In today’s episode, Steli and Hiten discuss the various ways startups can remain cashflow positive. You can manage your cash flow by generating more revenue or by simply controlling your expenses. Steli and Hiten stress the value of tracking expenses, deciding what’s worth your money, and how negotiating for those larger expenses can go a long way in staying cashflow positive.
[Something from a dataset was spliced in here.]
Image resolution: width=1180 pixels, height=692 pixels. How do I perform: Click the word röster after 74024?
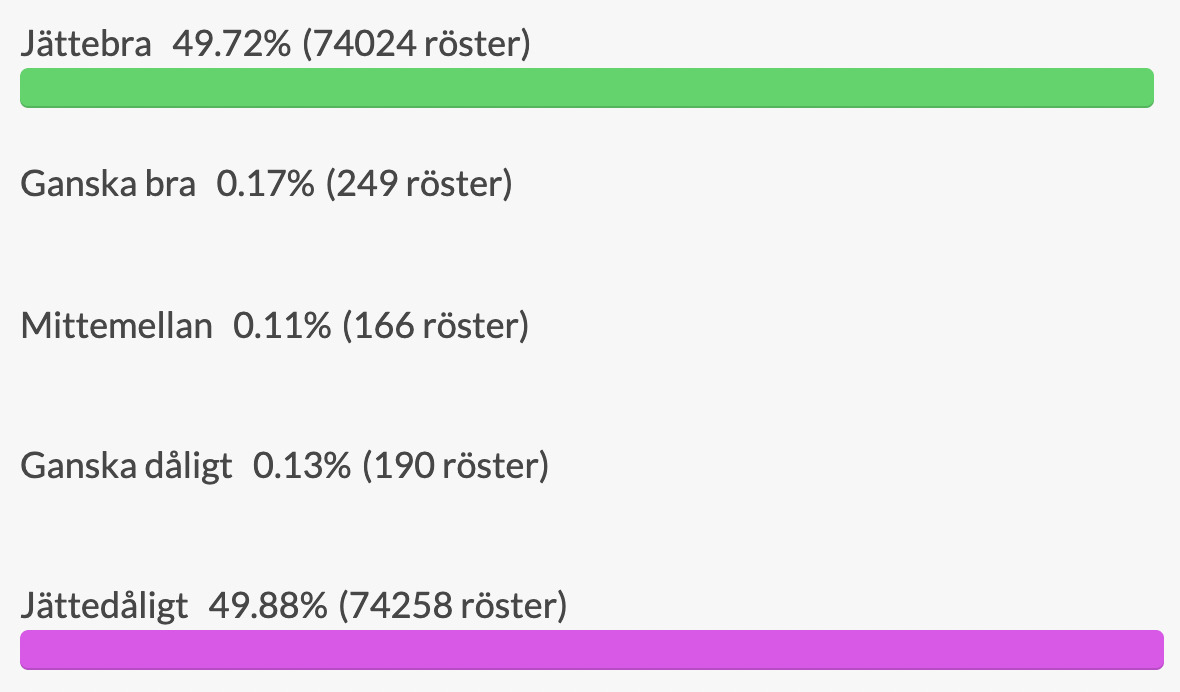[x=472, y=44]
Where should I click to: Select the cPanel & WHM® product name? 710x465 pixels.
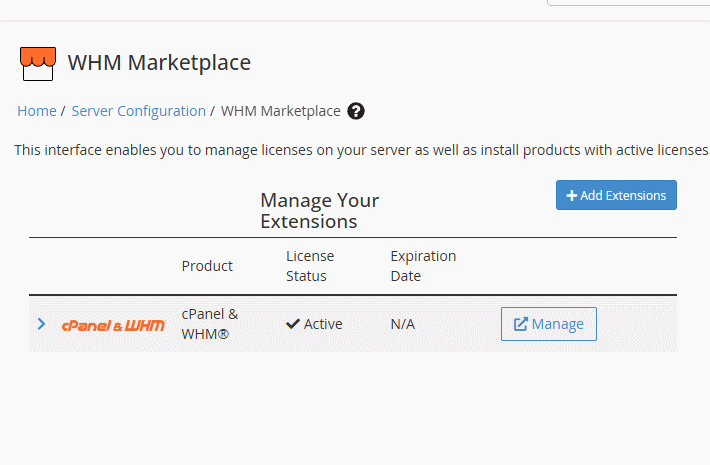pyautogui.click(x=210, y=324)
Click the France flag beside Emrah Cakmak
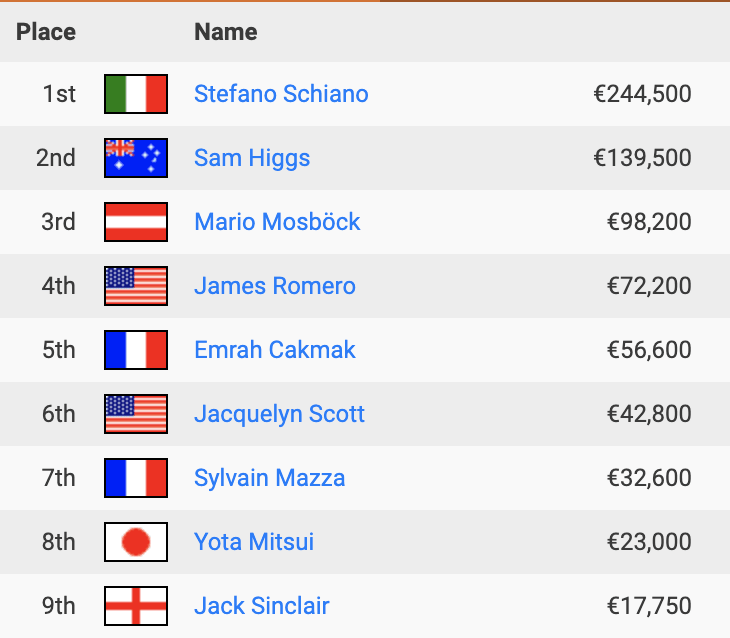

They also explain  why long term contracts should be avoided by a startup and how the right mix of common sense and planning can prevent your costs from spiraling out of control.

Time Stamped Show Notes:

00:05 – Today’s Startup Chat discusses how you can manage to stay cash flow positive

00:30 – So far, Steli and Hiten have concentrated on how to generate cash

00:51 – Today, we are going to talk about managing cash flow via generating more revenue as well as controlling expenses

01:16 – Two simple steps to save money and improve your cash flow:

01:25 – The first step: know where you are spending it, second step is to determine where this money should be spent or not

01:46 – Ask yourself whether there are any cheaper alternatives

01:56 – Have a set evaluation process in place which can help you determine if the money is worth spending

02:23 – Most startups do not have a defined process for making purchase decisions

02:45 – In all of Hiten’s businesses, expenditures are entered into a spreadsheet and checked regularly

03:08 – In smaller setups, the responsibility of entering this data is with the cofounder or someone reporting directly to the cofounder; In larger setups, a finance professional looks after this functions

04:00 – Centralized purchase decisions are quite uncommon in the startup world; smaller purchases can be made by numerous individuals which leads to expenses spinning out of control

04:56 – Spending is a subjective thing and different people tend to react differently to different expenses

05:32 – Steli does not put too much thought behind expenses less than $100, whereas he is really conservative when it comes to big purchases; his cofounder is aggressive with the larger purchases and careful with the smaller ones

06:43 – Smaller purchases tend to add up to a significant amount in larger organizations

07:15 – Spending habits can be traced back to a person’s upbringing

08:00 – Not wanting the weight of monitoring cash flow, Hiten prefers to let his cofounders handle this business function

09:53 – Always spend less than you make to be cashflow positive

10:11 – Keep a close watch over your cash flow, especially if you have yet to raise money

10:25 – Monitoring your bank account and credit card statements is a simple hack which will help you be cashflow positive

11:05 – Negotiate really hard; the higher the expense, the more you should negotiate

11:28 – Particularly applicable to technology infrastructure providers; you can save a significant amount by renegotiating, entering promotional codes, discount coupons and establishing relationships

15:20 – Quite common for founders to lose track of their expenses and run out of money

15:58 – Even implementing standard, basic checks will go a long way in ensuring that a startup does not run out of money

16:15 – Be cautious while signing long-term contracts like office leases; if you hit a rough path and need to downsize, your office lease will be like a noose around your neck

17:18 – In your greed to save money, do not end up defaulting on a contract

17:56 – Do NOT sign a long-term contract unless you can accurately forecast what your tomorrow will look like

18:30 – Not impossible to renegotiate or even get out a long term contract; for instance, you can find a sublease for your office space

19:20 – Delaying renegotiation might leave you with no wiggle room at ...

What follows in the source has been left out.